(Information given Opens)

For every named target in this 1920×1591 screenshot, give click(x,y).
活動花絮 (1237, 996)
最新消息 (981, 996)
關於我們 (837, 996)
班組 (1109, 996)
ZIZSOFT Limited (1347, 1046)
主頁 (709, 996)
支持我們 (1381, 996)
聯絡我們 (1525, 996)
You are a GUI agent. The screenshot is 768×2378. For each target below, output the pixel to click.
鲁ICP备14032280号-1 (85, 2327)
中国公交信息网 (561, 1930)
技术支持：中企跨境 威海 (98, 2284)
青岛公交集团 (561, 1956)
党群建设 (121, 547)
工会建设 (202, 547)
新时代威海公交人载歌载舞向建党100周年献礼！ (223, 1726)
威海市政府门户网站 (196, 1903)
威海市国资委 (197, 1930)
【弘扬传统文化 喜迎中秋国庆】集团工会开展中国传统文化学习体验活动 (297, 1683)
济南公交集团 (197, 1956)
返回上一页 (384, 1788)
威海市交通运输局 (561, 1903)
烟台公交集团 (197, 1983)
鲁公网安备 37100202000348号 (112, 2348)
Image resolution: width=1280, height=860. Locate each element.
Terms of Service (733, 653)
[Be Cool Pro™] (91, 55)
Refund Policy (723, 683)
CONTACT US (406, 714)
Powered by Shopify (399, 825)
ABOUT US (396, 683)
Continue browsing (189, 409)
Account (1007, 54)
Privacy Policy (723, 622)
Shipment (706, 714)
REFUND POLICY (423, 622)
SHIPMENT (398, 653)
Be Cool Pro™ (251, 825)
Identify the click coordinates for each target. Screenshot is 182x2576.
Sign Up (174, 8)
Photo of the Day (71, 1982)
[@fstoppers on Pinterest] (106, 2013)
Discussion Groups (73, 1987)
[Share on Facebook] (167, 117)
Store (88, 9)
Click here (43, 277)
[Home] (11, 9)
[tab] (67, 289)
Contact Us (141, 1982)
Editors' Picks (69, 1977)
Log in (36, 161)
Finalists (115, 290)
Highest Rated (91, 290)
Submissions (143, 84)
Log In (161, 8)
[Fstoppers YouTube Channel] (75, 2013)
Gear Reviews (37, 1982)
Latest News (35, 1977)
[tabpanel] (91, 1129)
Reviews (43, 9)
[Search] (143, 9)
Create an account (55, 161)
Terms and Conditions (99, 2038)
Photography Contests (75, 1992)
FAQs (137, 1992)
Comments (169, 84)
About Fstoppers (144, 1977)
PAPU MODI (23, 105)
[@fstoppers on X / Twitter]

(Information given Closes)

Exercise aim =
The response should be the lines from the one containing "Powered by Shopify (399, 825)" through the last line of the data, set down exactly and with no other line.

Output =
Powered by Shopify (399, 825)
ABOUT US (396, 683)
Continue browsing (189, 409)
Account (1007, 54)
Privacy Policy (723, 622)
Shipment (706, 714)
REFUND POLICY (423, 622)
SHIPMENT (398, 653)
Be Cool Pro™ (251, 825)
Identify the click coordinates for each target. Screenshot is 182x2576.
Sign Up (174, 8)
Photo of the Day (71, 1982)
[@fstoppers on Pinterest] (106, 2013)
Discussion Groups (73, 1987)
[Share on Facebook] (167, 117)
Store (88, 9)
Click here (43, 277)
[Home] (11, 9)
[tab] (67, 289)
Contact Us (141, 1982)
Editors' Picks (69, 1977)
Log in (36, 161)
Finalists (115, 290)
Highest Rated (91, 290)
Submissions (143, 84)
Log In (161, 8)
[Fstoppers YouTube Channel] (75, 2013)
Gear Reviews (37, 1982)
Latest News (35, 1977)
[tabpanel] (91, 1129)
Reviews (43, 9)
[Search] (143, 9)
Create an account (55, 161)
Terms and Conditions (99, 2038)
Photography Contests (75, 1992)
FAQs (137, 1992)
Comments (169, 84)
About Fstoppers (144, 1977)
PAPU MODI (23, 105)
[@fstoppers on X / Twitter]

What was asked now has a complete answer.